Gran premio en el Casino de Colchagua
Hay historias que a uno lo motivan. Hay historias que hacen que uno se replantee algunas cosas y crea con más fe que finalmente todo llega. Ésta es una de esas historias. El pasado viernes, Rosa Pastene Quintanilla, oriunda de San Vicente, Chile, como muchos viernes en su vida, se dirigió al Casino de Colchagua para cortar con la rutina semanal, relajarse y apostar. Fue con su marido y con 750 pesos chilenos (casi USD 1.5).
Con tan pequeña inversión parece imposible un golpe de suerte. Pero no. Como diría un genio del arte del slogan, nada es imposible (inútil aclarar que el slogan en inglés es mucho mejor).

Una pequeña inversión
En el casino de Colchagua, Rosa jugaba a los slots. Su inversión era mínima. (Después de recibir su premio, Rosa sostendría que para ella el casino cumple una suerte de función terapéutica, sosegante si se quiere). Ocupaban la máquina 12196: ella y su pequeña inversión.

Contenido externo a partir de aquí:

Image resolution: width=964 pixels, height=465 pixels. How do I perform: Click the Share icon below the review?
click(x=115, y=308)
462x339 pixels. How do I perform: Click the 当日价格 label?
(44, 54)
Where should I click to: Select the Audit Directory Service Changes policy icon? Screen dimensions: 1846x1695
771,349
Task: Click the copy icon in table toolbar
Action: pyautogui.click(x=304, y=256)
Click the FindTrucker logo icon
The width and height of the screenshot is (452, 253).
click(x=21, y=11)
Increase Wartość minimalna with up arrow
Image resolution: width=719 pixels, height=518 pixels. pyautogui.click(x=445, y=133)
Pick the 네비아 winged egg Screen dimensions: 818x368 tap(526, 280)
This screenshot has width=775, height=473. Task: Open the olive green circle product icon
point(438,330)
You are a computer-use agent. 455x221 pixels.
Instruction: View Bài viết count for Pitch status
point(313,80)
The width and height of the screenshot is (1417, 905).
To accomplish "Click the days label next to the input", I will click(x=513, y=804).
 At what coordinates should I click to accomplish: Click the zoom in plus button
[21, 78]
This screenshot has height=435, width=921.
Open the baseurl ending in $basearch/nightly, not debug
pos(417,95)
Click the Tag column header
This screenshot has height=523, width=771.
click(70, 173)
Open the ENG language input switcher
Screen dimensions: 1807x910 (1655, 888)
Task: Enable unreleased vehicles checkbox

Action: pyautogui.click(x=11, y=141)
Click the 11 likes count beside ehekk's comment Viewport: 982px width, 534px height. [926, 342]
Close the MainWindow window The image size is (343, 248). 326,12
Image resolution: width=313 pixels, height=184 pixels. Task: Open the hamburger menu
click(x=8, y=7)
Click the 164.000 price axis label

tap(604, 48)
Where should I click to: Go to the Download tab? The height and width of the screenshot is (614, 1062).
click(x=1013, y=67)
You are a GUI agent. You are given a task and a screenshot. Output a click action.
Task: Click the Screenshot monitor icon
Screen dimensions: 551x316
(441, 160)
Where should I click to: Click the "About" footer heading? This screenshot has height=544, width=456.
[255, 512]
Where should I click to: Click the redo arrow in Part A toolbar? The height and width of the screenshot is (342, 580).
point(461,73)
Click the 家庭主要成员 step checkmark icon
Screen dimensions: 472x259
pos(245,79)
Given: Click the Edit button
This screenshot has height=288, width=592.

De un momento a otro, el gritó de Rosa estalló en la sala: “gané, gané, gané”, repetía como tratando de convencerse de algo que parecía imposible. Pero no lo era. Rosa, con su pequeña inversión a cuestas, había logrado sacar el premio más grande que pagara una máquina tragamonedas en el casino de Colchagua: 6.388.390 pesos chilenos (unos USD 12.674,11).
“Gané, gané, gané”, repetía Rosa. Ejecutivos del Casino se le acercaron, la felicitaron por el premio y corroboraron la cantidad, que Rosa no sospechaba fuera tan abultada. Luego vinieron los aplausos, el brindis con champagne y las felicitaciones de las autoridades y del resto de los jugadores.
Todos festejaron, porque historias como la de Rosa son las encargadas de renovar el sueño, las que nos hacen preguntar por qué a mi no. Y jugamos, un poco como Rosa, de manera terapéutica, y otro poco como ella, con el sueño de cambiar nuestra realidad.